A new hybrid scheme of the radial basis function neural network (RBFNN) model and the co-operative co-evolutionary algorithm (Co-CEA) is presented for multiclass classification tasks. This combination of the conventional RBFNN training algorithm and the proposed Co-CEA enforces the strength of both methods. First, the decaying radius selection clustering (DRSC) method is used to obtain the initial hidden nodes of the RBFNN model, which are further partitioned into modules of hidden nodes by the K-means method. Then, subpopulations are initialized on modules, and the Co-CEA evolves all subpopulations to find the optimal RBFNN structural parameters. Matrix-form mixed encoding and special crossover and mutation operators are designed. Finally, the proposed algorithm is tested on 14 real-world classification problems from the UCI machine learning repository, and experimental results illustrate that the algorithm is able to produce RBFNN models that have better prediction accuracies and simpler structures than conventional algorithms of classification.

Introduction

Multiclass pattern recognition or multiclass classification tasks are ubiquitous in real-world, and there have been growing interests on the multiclass classification problems in the community of machine learning. A multiclass classification task attempts to learn a concept by the training instances with known labels in order to correctly label unknown instances.

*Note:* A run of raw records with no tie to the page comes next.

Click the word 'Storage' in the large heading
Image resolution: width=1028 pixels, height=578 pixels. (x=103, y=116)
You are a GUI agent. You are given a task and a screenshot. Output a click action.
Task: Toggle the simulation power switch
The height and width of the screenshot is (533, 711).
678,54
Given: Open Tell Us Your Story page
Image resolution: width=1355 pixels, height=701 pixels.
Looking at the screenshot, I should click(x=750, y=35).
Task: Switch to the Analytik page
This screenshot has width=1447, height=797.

There are basically two approaches to solve multiclass classification tasks. One is to create a group of pairwise classifications by matching one class with the others, and the total concept for the multiclass classification task consists of the pairwise classification concepts. The multiclass prediction is done based on the predictions of all two-class concepts. The other is to adapt directly learning algorithms to deal with multiclass problems. The first approach is feasible by restricting each instance taking only one label, and there are some well-known methods such as the error-correcting output codes (Dietterich and Bakiri, 1995), and round robin classification (Furnkranz, 2002). However, this approach fails to consider the correlations between the different labels of each instance in prediction (McCallum, 1999, Elisseeff and Weston, 2002). Nowadays, a lot of methods mainly belonging to the second approach have been proposed specially for multiclass learning tasks (Schapire and Singer, 2000, Kazawa et al., 2005).

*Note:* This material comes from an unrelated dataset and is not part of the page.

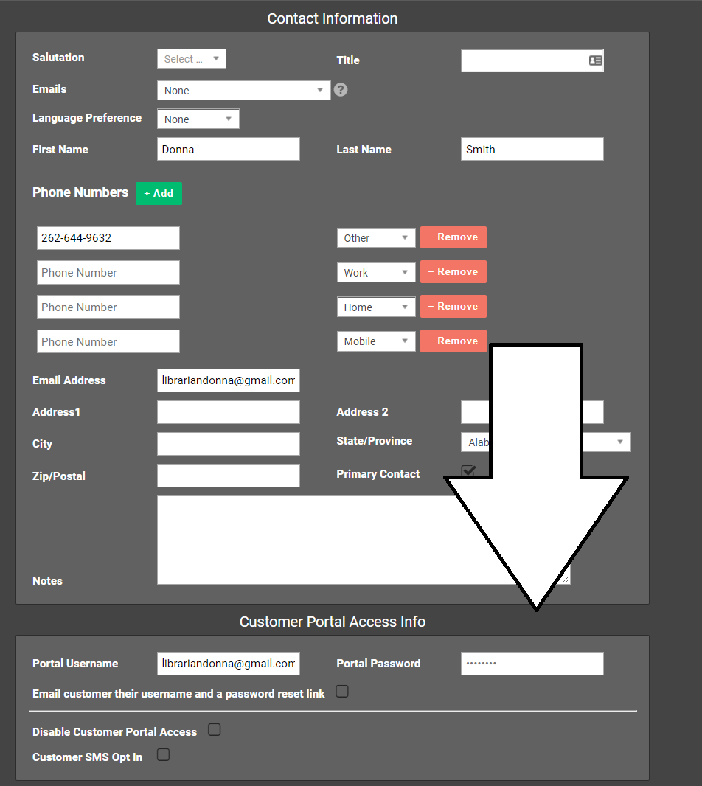Click the green Add phone number button

click(159, 193)
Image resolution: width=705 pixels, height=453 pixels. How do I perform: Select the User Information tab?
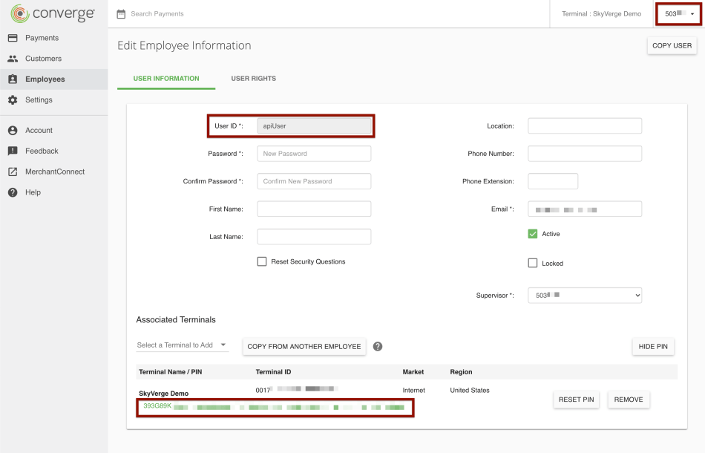pyautogui.click(x=166, y=77)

The artificial neural network (ANN) has been verified to be a good method to learn multiclass classification concepts, and usually can yield the most predictive concepts for complicated problems. The mostly adopted network topology is radial basis function neural network (RBFNN) (Mitchell, 2003) due to a number of advantages compared with other types of ANNs, such as better prediction capabilities, simpler network structures, and faster learning process. Different variants of RBFNNs were invented to solve multiclass classification problems recently (Asim et al., 1995, Gao and Yang, 2002, Fu and Wang, 2003).

In this article, co-evolutionary RBFNN (CO-RBFNN) is proposed. It attempts to construct the RBFNN models for the multiclass classification problems by using a specially designed co-operative co-evolutionary algorithm (Co-CEA). The Co-CEA algorithm utilizes a divide-and-co-operative mechanism to evolve subpopulations with evolutionary algorithms in parallel (Zhao and Higuchi, 1996). After the initial hidden nodes are obtained by a decaying radius selection clustering (DRSC) method (Berthold and Diamond, 1995), a modified K-means method is employed to divide them further into modules. Then the hidden node modules are used to generate subpopulations for the Co-CEA to carry on the co-operative co-evolutionary searching. Collaborations among the modules are required to obtain complete solutions. The algorithm adopts a matrix-form mixed encoding which includes two determinant parameters of RBFNN’s topology (the network centers and the radius widths) and a control vector. The optimal hidden layer structure is obtained by co-evolving all of the parameters. The CO-RBFNN is applied to 14 real-world classification problems from the UCI machine learning repository, and the CO-RBFNN achieves higher accuracies of prediction with a much simpler network structure in fewer evolutionary trials on nearly all of them.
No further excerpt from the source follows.